## Record set
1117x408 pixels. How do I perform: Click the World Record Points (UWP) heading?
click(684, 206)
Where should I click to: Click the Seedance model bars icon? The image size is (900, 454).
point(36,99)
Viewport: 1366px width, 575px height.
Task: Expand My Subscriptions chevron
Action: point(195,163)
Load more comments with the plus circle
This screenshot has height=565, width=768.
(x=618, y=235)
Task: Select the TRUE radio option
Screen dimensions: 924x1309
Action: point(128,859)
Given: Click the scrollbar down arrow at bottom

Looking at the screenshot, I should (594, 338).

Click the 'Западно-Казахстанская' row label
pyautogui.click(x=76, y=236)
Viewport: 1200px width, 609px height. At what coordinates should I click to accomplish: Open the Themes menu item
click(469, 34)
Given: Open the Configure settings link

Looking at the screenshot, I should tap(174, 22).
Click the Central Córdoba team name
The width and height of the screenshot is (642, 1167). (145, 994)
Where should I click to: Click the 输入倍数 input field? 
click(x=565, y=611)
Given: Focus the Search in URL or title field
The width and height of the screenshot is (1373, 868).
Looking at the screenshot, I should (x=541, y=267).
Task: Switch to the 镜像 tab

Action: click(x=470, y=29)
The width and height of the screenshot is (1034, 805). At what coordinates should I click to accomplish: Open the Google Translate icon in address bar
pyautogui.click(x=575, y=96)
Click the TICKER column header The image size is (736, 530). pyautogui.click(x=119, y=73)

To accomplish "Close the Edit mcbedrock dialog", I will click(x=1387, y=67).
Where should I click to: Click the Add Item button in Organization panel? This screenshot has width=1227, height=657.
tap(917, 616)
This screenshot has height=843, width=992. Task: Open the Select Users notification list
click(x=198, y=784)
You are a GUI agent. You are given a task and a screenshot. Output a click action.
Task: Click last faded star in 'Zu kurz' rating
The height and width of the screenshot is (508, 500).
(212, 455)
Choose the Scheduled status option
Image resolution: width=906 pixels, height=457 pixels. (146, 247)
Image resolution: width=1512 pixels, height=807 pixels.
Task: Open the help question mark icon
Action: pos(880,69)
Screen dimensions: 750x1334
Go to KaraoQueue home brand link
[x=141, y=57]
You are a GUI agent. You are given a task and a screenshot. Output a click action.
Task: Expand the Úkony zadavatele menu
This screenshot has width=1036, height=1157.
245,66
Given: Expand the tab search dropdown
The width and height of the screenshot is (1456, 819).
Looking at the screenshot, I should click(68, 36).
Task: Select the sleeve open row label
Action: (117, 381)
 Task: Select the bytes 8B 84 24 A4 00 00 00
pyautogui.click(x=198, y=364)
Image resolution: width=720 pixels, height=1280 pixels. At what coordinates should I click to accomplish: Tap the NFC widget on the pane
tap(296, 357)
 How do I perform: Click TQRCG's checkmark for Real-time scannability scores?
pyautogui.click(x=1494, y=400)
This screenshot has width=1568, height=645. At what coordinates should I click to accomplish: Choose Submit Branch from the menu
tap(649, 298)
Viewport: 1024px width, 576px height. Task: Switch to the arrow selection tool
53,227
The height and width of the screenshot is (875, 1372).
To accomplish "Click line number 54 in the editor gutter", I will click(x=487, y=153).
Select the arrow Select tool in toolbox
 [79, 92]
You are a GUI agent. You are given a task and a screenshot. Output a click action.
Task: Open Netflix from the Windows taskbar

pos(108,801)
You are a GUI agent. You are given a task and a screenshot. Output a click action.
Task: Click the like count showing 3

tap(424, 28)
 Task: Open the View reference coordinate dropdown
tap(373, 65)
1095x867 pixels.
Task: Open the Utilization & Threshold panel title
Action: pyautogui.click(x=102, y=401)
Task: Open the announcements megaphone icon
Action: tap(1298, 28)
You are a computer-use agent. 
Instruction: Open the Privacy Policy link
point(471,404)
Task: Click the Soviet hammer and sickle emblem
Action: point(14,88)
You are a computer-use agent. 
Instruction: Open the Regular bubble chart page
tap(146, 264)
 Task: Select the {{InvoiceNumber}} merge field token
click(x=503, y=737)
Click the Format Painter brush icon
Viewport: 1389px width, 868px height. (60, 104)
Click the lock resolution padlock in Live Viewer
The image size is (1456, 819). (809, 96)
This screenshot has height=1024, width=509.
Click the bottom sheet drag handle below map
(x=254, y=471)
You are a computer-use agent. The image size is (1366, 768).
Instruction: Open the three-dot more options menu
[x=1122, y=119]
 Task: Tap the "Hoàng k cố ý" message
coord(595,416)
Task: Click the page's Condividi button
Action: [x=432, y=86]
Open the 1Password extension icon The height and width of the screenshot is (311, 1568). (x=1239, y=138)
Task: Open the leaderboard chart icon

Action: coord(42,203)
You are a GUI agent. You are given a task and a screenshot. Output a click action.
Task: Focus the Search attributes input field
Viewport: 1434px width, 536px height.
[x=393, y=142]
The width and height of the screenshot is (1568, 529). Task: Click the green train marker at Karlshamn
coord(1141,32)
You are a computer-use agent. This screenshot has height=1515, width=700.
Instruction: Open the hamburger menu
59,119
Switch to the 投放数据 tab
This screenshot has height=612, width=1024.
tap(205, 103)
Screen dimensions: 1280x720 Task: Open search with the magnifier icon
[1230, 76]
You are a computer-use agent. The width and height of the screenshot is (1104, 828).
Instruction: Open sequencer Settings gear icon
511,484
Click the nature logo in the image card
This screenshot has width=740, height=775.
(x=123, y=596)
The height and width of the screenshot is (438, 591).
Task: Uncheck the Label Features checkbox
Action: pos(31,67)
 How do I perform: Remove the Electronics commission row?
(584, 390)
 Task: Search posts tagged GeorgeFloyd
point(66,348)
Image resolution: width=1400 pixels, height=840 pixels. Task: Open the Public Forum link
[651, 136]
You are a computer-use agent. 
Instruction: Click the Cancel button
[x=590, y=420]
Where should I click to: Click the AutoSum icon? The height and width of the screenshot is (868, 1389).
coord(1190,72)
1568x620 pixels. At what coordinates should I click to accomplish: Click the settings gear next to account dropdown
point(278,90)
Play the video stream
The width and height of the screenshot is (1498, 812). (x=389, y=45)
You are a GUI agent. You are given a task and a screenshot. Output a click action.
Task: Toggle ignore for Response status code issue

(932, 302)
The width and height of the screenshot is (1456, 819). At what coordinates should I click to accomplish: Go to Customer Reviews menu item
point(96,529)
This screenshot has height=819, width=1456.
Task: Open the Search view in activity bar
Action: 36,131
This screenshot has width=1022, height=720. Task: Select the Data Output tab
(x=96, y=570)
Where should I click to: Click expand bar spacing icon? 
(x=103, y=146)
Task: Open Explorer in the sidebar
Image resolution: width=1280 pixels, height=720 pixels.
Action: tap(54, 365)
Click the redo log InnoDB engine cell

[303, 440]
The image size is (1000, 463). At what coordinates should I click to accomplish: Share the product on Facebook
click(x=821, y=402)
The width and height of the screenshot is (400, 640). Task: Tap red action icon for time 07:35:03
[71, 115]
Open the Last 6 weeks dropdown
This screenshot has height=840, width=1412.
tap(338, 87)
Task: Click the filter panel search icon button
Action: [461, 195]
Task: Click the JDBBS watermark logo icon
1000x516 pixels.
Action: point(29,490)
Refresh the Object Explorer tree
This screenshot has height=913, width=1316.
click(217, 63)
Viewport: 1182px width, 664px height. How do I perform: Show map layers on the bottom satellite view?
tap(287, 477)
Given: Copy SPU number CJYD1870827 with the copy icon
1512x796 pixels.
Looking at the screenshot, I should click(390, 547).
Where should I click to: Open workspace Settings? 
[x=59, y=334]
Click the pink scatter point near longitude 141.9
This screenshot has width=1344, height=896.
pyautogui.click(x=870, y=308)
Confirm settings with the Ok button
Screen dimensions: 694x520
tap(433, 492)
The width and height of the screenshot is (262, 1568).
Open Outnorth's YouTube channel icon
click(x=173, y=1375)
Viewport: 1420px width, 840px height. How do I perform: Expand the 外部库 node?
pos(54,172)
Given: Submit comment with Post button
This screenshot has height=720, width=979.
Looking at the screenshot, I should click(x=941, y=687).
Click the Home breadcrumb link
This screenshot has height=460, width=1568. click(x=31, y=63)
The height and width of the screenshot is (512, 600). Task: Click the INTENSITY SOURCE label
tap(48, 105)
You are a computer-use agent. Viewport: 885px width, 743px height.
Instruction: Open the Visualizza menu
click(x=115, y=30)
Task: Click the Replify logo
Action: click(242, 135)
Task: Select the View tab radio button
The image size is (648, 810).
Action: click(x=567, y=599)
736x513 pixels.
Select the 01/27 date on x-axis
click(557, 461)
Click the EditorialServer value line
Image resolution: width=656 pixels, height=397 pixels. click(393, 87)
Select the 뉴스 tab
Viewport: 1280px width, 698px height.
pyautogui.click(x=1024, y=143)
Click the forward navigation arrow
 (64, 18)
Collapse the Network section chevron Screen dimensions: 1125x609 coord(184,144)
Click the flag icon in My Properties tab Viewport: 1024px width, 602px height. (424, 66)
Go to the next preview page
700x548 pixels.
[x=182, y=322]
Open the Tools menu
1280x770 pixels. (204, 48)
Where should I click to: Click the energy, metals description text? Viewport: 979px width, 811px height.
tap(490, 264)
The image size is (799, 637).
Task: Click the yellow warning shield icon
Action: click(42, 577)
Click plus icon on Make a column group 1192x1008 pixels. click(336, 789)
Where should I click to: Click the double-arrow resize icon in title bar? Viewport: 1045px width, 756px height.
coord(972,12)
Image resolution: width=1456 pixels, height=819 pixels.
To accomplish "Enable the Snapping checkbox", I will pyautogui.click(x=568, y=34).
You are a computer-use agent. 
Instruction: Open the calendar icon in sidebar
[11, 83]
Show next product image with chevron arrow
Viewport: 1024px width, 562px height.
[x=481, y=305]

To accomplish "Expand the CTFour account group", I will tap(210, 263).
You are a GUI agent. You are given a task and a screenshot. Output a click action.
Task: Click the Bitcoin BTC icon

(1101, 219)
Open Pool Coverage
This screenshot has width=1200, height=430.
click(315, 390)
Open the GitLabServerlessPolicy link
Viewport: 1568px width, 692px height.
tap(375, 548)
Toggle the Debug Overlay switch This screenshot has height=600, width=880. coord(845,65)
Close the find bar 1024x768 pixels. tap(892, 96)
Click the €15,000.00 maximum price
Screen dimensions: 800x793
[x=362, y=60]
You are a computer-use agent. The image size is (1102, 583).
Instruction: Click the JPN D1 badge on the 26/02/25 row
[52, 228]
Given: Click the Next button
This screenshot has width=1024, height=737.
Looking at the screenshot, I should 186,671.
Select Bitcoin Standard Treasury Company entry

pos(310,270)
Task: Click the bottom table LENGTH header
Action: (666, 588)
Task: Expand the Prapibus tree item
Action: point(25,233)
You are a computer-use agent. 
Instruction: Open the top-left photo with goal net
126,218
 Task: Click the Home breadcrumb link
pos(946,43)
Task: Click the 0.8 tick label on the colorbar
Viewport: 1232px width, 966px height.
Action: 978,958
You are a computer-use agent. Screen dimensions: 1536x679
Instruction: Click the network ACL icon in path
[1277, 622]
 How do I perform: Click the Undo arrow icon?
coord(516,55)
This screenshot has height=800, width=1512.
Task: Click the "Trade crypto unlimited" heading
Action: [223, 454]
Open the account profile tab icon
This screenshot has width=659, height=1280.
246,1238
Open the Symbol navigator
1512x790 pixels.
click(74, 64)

## What needs to be done
Rewrite the rows from the start through the line containing "tap(917, 616)", replacing "Where should I click to" with "Where do I click to" and leaving everything else unchanged.

## Solution to this problem
1117x408 pixels. How do I perform: Click the World Record Points (UWP) heading?
click(684, 206)
Where do I click to: Click the Seedance model bars icon? The image size is (900, 454).
point(36,99)
Viewport: 1366px width, 575px height.
Task: Expand My Subscriptions chevron
Action: point(195,163)
Load more comments with the plus circle
This screenshot has height=565, width=768.
(x=618, y=235)
Task: Select the TRUE radio option
Screen dimensions: 924x1309
Action: point(128,859)
Given: Click the scrollbar down arrow at bottom

Looking at the screenshot, I should (594, 338).

Click the 'Западно-Казахстанская' row label
pyautogui.click(x=76, y=236)
Viewport: 1200px width, 609px height. At what coordinates should I click to accomplish: Open the Themes menu item
click(469, 34)
Given: Open the Configure settings link

Looking at the screenshot, I should tap(174, 22).
Click the Central Córdoba team name
The width and height of the screenshot is (642, 1167). (145, 994)
Where do I click to: Click the 输入倍数 input field? 
click(x=565, y=611)
Given: Focus the Search in URL or title field
The width and height of the screenshot is (1373, 868).
Looking at the screenshot, I should (x=541, y=267).
Task: Switch to the 镜像 tab

Action: click(x=470, y=29)
The width and height of the screenshot is (1034, 805). At what coordinates should I click to accomplish: Open the Google Translate icon in address bar
pyautogui.click(x=575, y=96)
Click the TICKER column header The image size is (736, 530). pyautogui.click(x=119, y=73)

To accomplish "Close the Edit mcbedrock dialog", I will click(x=1387, y=67).
Where do I click to: Click the Add Item button in Organization panel? This screenshot has width=1227, height=657.
tap(917, 616)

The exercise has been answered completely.